**What the exercise asks**
What you return must be exactly the lines running from the one with "Where should I click to: Click" to the end of the data below, inclusive, and nothing more.

Records from a collection

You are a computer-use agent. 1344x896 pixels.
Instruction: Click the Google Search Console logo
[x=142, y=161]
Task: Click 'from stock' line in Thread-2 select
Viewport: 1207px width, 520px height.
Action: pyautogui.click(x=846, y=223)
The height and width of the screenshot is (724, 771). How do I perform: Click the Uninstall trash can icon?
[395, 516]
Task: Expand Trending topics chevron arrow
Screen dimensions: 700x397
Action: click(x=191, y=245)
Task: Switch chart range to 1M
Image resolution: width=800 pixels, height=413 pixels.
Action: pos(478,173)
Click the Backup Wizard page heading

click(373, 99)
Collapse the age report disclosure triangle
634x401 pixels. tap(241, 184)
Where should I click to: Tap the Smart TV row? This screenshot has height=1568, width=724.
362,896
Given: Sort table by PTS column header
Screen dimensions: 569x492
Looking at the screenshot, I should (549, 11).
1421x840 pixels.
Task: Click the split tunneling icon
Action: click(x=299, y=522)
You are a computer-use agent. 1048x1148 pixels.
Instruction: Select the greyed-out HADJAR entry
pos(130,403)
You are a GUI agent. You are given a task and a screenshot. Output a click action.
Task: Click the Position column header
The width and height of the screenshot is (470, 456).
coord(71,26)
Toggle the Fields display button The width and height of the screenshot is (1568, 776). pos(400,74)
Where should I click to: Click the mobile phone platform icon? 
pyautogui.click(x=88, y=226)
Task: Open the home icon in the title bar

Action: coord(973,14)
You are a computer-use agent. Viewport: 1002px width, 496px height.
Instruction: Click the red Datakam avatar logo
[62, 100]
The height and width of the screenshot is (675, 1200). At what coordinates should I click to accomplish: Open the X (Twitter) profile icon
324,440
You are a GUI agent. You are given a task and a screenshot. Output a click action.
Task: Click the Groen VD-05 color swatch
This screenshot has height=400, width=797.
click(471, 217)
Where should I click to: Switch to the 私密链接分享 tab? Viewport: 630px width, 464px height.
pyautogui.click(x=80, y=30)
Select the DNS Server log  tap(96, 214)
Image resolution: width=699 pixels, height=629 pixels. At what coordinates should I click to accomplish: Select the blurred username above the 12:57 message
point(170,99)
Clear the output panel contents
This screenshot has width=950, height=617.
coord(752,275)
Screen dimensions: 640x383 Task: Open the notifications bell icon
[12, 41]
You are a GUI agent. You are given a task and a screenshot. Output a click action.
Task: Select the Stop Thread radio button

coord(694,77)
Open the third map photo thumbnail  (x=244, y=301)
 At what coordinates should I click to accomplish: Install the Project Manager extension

**Result for this exercise**
Where should I click to: Click the mobile phone platform icon? 
pyautogui.click(x=88, y=226)
Task: Open the home icon in the title bar

Action: coord(973,14)
You are a computer-use agent. Viewport: 1002px width, 496px height.
Instruction: Click the red Datakam avatar logo
[62, 100]
The height and width of the screenshot is (675, 1200). At what coordinates should I click to accomplish: Open the X (Twitter) profile icon
324,440
You are a GUI agent. You are given a task and a screenshot. Output a click action.
Task: Click the Groen VD-05 color swatch
This screenshot has height=400, width=797.
click(471, 217)
Where should I click to: Switch to the 私密链接分享 tab? Viewport: 630px width, 464px height.
pyautogui.click(x=80, y=30)
Select the DNS Server log  tap(96, 214)
Image resolution: width=699 pixels, height=629 pixels. At what coordinates should I click to accomplish: Select the blurred username above the 12:57 message
point(170,99)
Clear the output panel contents
This screenshot has width=950, height=617.
coord(752,275)
Screen dimensions: 640x383 Task: Open the notifications bell icon
[12, 41]
You are a GUI agent. You are given a task and a screenshot. Output a click action.
Task: Select the Stop Thread radio button

coord(694,77)
Open the third map photo thumbnail  (x=244, y=301)
 At what coordinates should I click to accomplish: Install the Project Manager extension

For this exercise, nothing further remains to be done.